Kuss-Projekt: Verbales Vorspiel

Kuß von Dichtern als Reim auf Genuß erfundenes Wort. Bedeutet vermutlich ganz allgemein eine Art Ritus oder Zeremonie, verbunden mit gutem gegenseitigen Verstehen. Die genaue Art der Ausübung ist diesem Lexigraphen allerdings unbekannt." (Ambrose Bierce, Des Teufels Wörterbuch)
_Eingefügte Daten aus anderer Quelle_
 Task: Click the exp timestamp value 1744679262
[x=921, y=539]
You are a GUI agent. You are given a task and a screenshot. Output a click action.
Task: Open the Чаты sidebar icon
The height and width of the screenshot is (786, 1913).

Geneigte Leserin, geneigter Leser,

die vorliegende Anthologie ist Bestandteil eines seit längerem von mir gehegten Projekts zum Thema "Kuss" in der Kunst, in dem neben wissenschaftlicher Literatur zum Thema (ja, auch das gibt es) vor allem — mehr oder weniger — "literarische Lippenbekenntnisse" gesammelt werden.

Zur Vorgeschichte

Angefangen hat alles eigentlich schon zu Weihnachten 1991, als ich an meiner Diplomarbeit zum Hohelied schrieb — eine weitgehend vernachlässigte Sammlung von erotischen und Liebesgedichten im Alten Testament (vgl. Kleinschmidt 1992: "Eßt, Freunde, trinkt, und berauscht euch an der Liebe!" [Hld 5,1] — Das Hohelied und seine Impulse für die Sexualpädagogik). Angeregt durch Lutz Görners Hörbuch "Erotische Lyrik" beschloss ich, allen Freunden eine Kopie der Kassette und der Texte zu schenken. Beim Stöbern in den einschlägigen Anthologien stieß ich dabei auf einige Gedichte, die sich vor allem dem Kuss widmeten. Und schon begann ich, eine Sammlung anzulegen...

Zum Aufbau

Die vorliegende Anthologie umfasst Gedichte aus mehreren Jahrhunderten. Selbstverständlich ist diese Sammlung nicht als repräsentativer Querschnitt zu verstehen, sondern vielmehr als ganz persönliche, damit auch völlig subjektive und vorläufige Zusammenstellung meiner Lieblingstexte. Auf eine thematische Ordnung unter systematischen Gesichtspunkten wurde verzichtet. Daher war diese Anthologie — auch schon äußerlich erkennbar — ursprünglich als Loseblattsammlung angelegt, die nach Belieben neu angeordnet und auf Wunsch auch ergänzt werden konnte.

Zum Gebrauch

Diese Zusammenstellung hat einen ganz offenkundigen Nachteil: Sie muss gelesen werden. Suchen Sie sich daher einen lieben Menschen und bitten Sie ihn, Ihnen die Texte laut vorzulesen! Und sollten diese Texte auf Sie in irgendeiner Weise anregend wirken, lassen Sie den Worten Taten folgen. Viel Spaß dabei!